Match query doesn't work well with Genre Expansion Synonyms

Elasticsearch 7.2, node.js

Synonym data:

[ "khaki => khaki,green", "cat => cat,pet"]

Index mapping:

PutMapping content:

{
    settings: {
        "analysis": {
            "char_filter": {
                "same_word": {
                    "type": "mapping",
                    "mappings": ["-=>", "&=>and"]
                },
            },
            "filter": {
                "my_stopwords": {
                    "type": "stop",
                    "stopwords": STOPWORD_FILE
                },
                "my_synonym": {
                    "type": "synonym",
                    "synonyms": [ "khaki => khaki,green", "cat => cat,pet"],
                    "tokenizer": "whitespace"
                },
            },
            "analyzer": {
                "lowercaseWhiteSpaceAnalyzer": {
                    "type": "custom",
                    "char_filter": ["html_strip", "same_word"],
                    "tokenizer": "standard",
                    "filter": [
                        "lowercase",
                        "my_stopwords",
                        "my_synonym",
                    ]
                },
            }
        }
    }
}

Material field:

"phone_case":{"type":"text","norms":false,"analyzer":"lowercaseWhiteSpaceAnalyzer"}

Example documents:

 [
  {
      id: "1",
      phone_case: "khaki,brushed and polished",
  },
  {
      id: "2",
      phone_case: "green,brushed",
  },
  {
      id: "3",
      phone_case: "black,matte"
  }
]

The "phone_case" field is a text field.

When I search for khaki I want to find documents with just khaki results, excluding any results that contain green. On the other hand, when searching for green, I want to get documents with either green or khaki. That should be what Genre Expansion is supposed to do.
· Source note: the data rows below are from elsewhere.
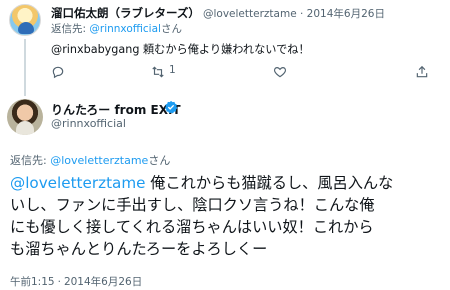  Describe the element at coordinates (246, 72) in the screenshot. I see `tweet-actions: 1` at that location.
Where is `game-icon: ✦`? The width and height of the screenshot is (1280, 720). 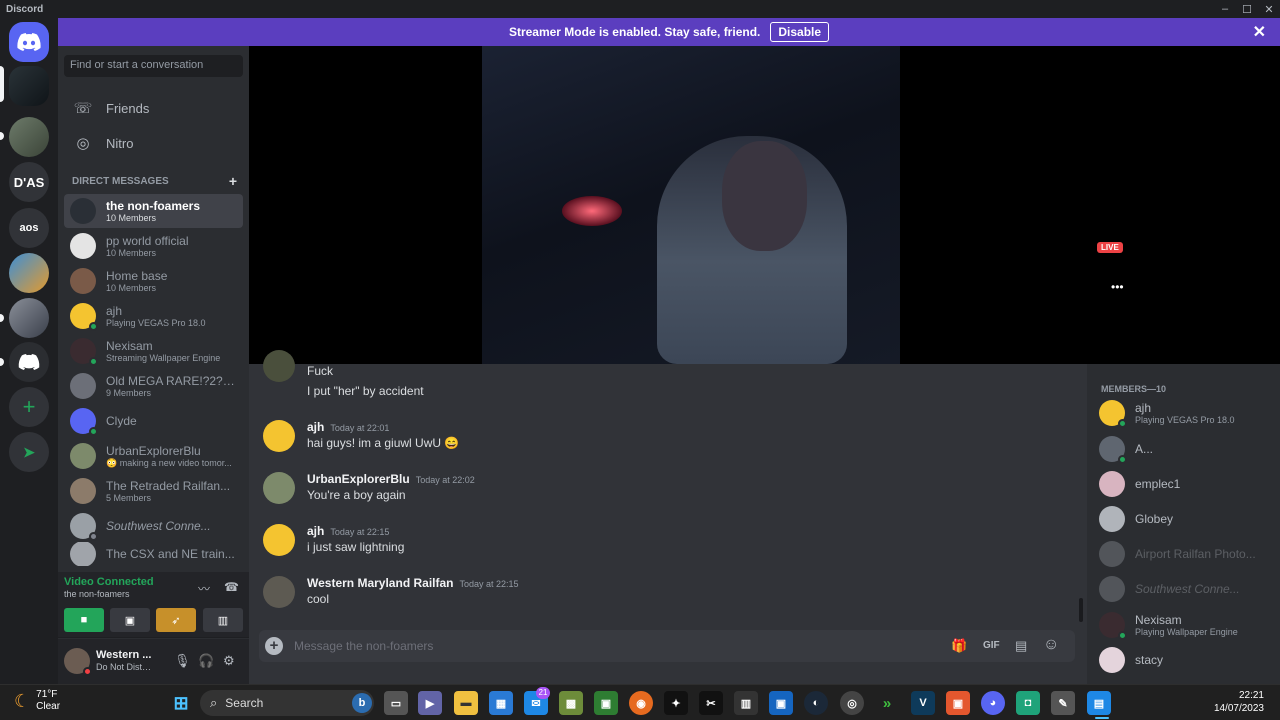 game-icon: ✦ is located at coordinates (676, 703).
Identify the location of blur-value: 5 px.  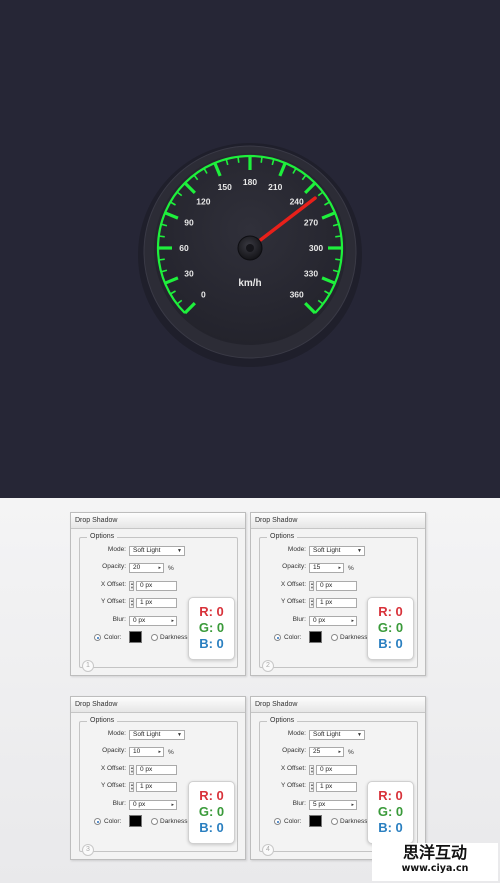
(320, 804).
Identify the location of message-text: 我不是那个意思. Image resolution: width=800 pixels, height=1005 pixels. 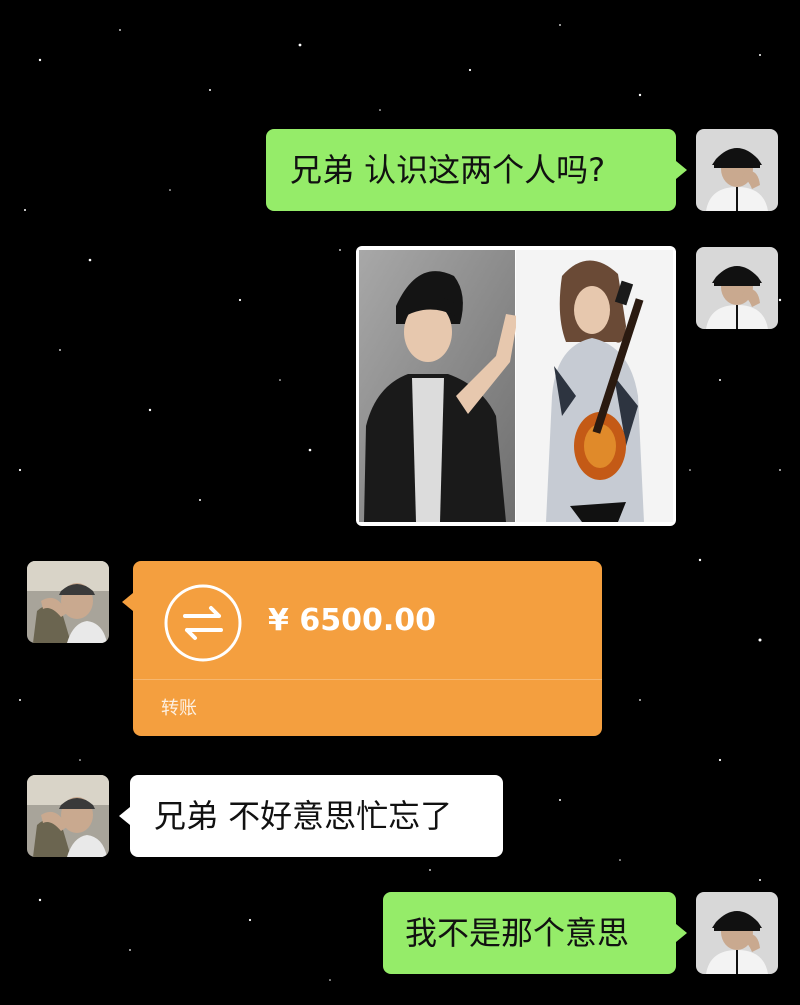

The term level query works fine for such purposes:

{
  "sort": [
    {
      "updated": {
        "order": "desc"
      }
    }
  ],
  "size": 10,
  "from": 0,
  "query": {
    "bool": {
      "filter": {
        "term": {
          "phone_case": "khaki"
        }
      }
    }
  }

It manages to return just documents with khaki.
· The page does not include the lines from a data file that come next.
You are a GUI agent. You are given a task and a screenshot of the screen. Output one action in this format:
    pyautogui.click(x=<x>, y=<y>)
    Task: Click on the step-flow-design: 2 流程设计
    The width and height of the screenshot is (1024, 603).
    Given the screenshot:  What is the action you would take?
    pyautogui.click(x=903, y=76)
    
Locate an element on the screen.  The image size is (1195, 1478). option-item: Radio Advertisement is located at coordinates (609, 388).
But with match_phrase, it returns documents with either khaki or green. That isn't what I expected. I want to get documents that contains khaki, not green:

{
  "sort": [
    {
      "updated": {
        "order": "desc"
      }
    }
  ],
  "size": 10,
  "from": 0,
  "query": {
    "match_phrase": {
      "phone_case": "khaki"
    }
  }
}

Could anyone tell me what's wrong with the match query not able to exclude results that contain "green"? I want to allow uses to look up the text field in exact order but match or match_phrase doesn't work well with Genre Expansion Synonyms.

You have configured an analyzer for the phone_case field, but no explicit search_analyzer. As a result, Elasticsearch will apply the same analyzer to your query terms - as long as you are not using term queries.
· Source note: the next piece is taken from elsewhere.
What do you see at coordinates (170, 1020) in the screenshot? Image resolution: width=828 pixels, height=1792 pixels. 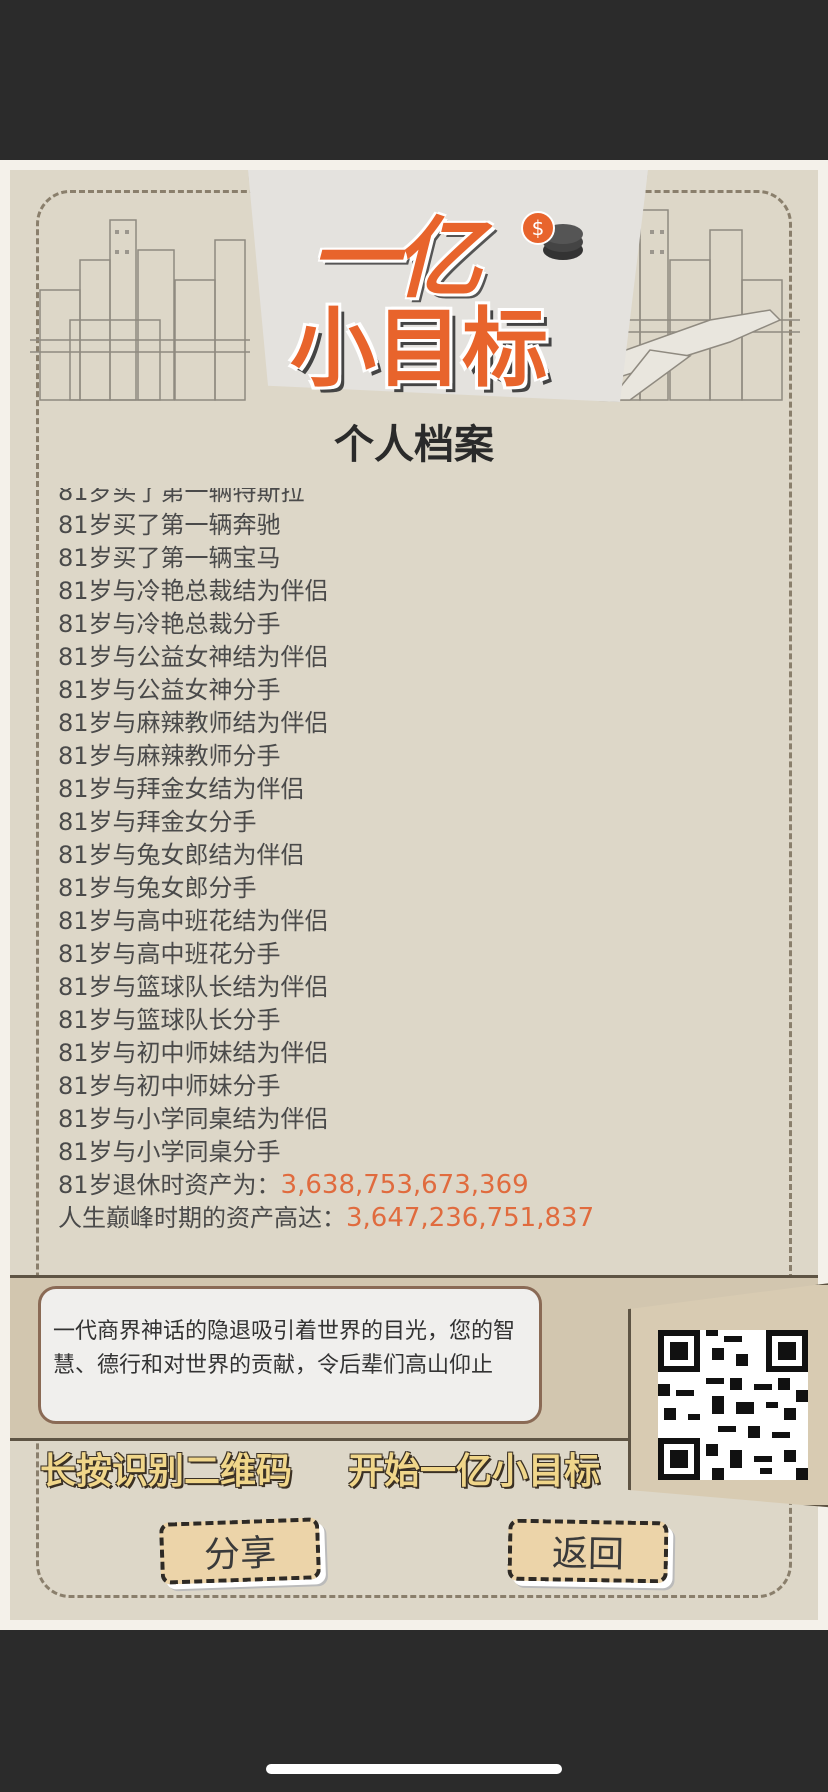 I see `life-log-entry: 81岁与篮球队长分手` at bounding box center [170, 1020].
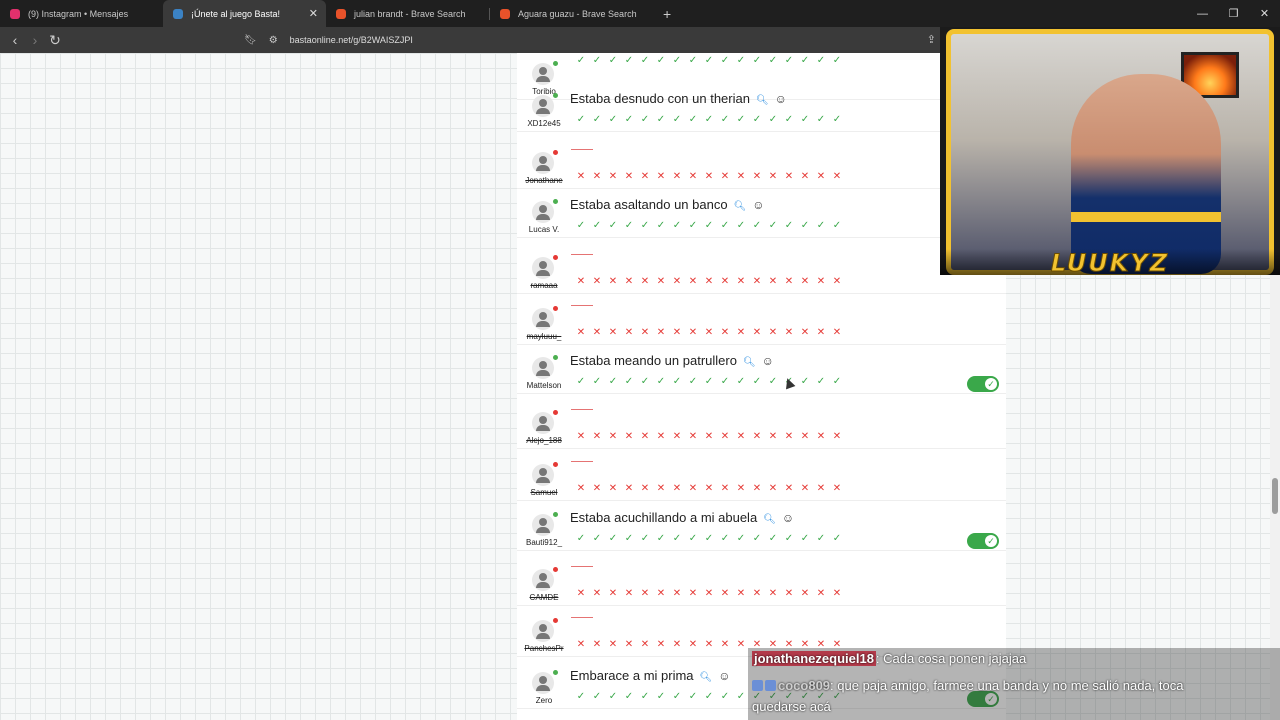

So when you search for khaki with a match or match_phrase query you are actually going to search for both khaki as well as green because that's what your khaki search term is going to be expanded to. This doesn't happen when you use the term query, as it does not analyze the search term.

How to solve this? Add a search_analyzer to the mapping for phone_case:

      "phone_case": {
        "type": "text",
        "norms": false,
        "analyzer": "lowercaseWhiteSpaceAnalyzer",
        "search_analyzer": "standard"
      }

Now, your search terms will not get any synonyms applied and genre expansion should work as expected.

(Instead of the standard analyzer like in my example above you may want to use a custom analyzer similar to lowercaseWhiteSpaceAnalyzer, but without the synonym filter)

2 Likes

Thank you for the explanation. I have to use this mapping for phone_case instead

phone_case: {
    type: "text",
    norms: false,
    index_analyzer: "standard",
    search_analyzer: "lowercaseWhiteSpaceAnalyzer"
}

And change the synonym format from

[ "khaki => khaki,green", "cat => cat,pet"]

to

[ "green => khaki,green", "pet => cat,pet"]

Now the genre expansion is working properly in either "term" and "match_phrase" queries.

This topic was automatically closed 28 days after the last reply. New replies are no longer allowed.